Thursday, February 23, 2012

Faith and miracle...

Just when I kept repeating to myself every single moment that miracles don't happen for a second time, my second miracle happened. To think my friend, a Sagittarian herself, hand sent in this prediction earlier today:

Sagittarius
Nov 23-Dec 22
Single Sagittarians attract a stable and loving partner who brings so much positivity and humour in your life. Married Sagittarians feel there is greater bonding with each other.
Karmic affirmations: “The Universe knows what is best for me. So I will have faith.”

Imagine. Even at that time I had no idea what's going to happen. I know that this is very temporary, and after that I'm gonna lose him for 3 weeks, but at the same time, how can I ever thank God enough for this opportunity? My mind, my heart, my entire life pined away and bled for a coexistence with him. If God has given me this gift unconditionally, for at least 5 more days at a stretch, I don't think at the present moment I could have asked for anything more.

My heart always fears about losing him. That fear will be there till the last day of my life, even if we get married. Because life is so uncertain. But then, the fact, that even amidst such huge turbulence, that our relationship has undergone in the recent days, I haven't really lost him, doesn't it tell the truth about us in a very vociferous way?

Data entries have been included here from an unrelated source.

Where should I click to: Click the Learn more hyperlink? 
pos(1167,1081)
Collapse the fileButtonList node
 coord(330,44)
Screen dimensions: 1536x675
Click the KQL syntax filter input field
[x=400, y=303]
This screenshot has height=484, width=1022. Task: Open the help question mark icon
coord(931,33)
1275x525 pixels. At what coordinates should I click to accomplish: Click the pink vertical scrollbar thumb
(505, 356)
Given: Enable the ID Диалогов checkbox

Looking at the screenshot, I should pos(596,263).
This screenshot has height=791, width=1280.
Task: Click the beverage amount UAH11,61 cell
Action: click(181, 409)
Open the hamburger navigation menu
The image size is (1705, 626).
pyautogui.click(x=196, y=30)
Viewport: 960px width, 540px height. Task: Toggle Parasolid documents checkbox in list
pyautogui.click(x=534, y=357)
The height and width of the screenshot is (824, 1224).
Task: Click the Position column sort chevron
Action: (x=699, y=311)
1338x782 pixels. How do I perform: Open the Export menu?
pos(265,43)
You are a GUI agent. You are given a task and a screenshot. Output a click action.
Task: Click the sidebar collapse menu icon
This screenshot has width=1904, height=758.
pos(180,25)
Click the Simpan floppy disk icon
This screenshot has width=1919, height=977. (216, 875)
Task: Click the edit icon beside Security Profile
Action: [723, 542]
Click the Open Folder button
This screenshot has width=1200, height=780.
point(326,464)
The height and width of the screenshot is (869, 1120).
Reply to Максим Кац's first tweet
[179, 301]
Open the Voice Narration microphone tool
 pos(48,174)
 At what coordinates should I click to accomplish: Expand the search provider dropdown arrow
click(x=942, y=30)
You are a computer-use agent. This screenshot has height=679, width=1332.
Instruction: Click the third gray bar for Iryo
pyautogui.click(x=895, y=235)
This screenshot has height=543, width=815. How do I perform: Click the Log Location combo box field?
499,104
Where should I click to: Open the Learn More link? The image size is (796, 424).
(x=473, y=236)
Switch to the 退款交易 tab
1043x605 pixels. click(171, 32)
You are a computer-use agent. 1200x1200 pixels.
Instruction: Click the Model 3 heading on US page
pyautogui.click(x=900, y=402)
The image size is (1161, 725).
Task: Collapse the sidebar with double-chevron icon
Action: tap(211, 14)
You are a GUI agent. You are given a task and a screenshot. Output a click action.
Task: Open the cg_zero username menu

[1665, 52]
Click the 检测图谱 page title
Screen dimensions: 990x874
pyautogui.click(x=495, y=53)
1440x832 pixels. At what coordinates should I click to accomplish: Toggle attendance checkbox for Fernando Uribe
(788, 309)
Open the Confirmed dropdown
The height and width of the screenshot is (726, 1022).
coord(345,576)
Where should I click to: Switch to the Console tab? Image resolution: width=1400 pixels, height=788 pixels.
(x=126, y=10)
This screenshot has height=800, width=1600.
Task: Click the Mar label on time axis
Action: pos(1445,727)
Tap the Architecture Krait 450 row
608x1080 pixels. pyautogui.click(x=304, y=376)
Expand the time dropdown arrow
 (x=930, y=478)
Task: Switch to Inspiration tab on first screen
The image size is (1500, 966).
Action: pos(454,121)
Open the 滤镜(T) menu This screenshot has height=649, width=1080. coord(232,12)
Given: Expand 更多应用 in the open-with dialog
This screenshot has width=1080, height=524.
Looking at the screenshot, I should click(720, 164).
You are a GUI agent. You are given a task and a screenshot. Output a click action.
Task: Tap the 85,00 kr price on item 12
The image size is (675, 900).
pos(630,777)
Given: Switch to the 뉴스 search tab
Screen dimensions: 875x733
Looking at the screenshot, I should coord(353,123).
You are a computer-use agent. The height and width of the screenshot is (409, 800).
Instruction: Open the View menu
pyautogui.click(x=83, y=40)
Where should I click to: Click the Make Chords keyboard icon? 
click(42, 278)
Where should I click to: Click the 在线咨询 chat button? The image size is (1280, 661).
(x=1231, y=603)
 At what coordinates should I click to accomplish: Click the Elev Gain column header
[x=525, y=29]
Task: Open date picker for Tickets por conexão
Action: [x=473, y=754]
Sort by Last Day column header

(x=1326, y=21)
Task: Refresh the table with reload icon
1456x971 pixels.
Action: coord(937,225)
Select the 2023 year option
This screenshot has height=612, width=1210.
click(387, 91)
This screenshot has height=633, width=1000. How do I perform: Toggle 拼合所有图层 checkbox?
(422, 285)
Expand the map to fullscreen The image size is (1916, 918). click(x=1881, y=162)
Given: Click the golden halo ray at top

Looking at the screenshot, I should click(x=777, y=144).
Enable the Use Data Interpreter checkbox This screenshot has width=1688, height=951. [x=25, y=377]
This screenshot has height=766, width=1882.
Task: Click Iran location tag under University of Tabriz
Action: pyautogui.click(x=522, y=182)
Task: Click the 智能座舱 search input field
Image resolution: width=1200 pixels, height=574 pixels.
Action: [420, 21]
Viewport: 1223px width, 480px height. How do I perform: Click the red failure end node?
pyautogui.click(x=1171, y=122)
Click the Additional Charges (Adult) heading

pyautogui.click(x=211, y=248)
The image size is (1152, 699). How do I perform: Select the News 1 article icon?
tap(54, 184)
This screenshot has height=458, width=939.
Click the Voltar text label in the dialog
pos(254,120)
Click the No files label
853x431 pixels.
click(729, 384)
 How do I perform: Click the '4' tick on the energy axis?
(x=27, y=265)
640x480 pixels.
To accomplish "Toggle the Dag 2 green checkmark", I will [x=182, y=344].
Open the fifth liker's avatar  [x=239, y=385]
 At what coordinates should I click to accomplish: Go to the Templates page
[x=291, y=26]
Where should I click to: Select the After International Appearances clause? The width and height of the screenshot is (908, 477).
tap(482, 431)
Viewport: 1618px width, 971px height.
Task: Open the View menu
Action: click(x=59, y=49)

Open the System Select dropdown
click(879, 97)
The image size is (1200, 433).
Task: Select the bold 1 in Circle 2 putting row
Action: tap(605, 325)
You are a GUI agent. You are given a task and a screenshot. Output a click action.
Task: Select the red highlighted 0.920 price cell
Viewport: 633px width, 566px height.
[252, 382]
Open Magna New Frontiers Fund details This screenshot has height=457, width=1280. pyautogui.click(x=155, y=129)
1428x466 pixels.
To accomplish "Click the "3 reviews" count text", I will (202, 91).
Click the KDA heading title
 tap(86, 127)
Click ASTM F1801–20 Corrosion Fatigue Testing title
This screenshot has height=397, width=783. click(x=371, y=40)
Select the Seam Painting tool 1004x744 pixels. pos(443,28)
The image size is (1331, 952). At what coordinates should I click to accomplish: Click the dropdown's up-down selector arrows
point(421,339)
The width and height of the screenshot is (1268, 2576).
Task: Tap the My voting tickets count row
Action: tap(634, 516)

I'm sure now that God has been giving me signs for a long time now. Might sound melodramatic, but finally my DTPH learning comes true in life "Woh mujhe batayega". That is why we went out on such a pious day as Monday. That is why his steady resolve that he doesn't want to be with me, was washed away so mercilessly today. And he had to shyly admit that even he felt nice about it. I don't know if there's more to come. All I pray and hope is, everything remains calm and happy for the next few days.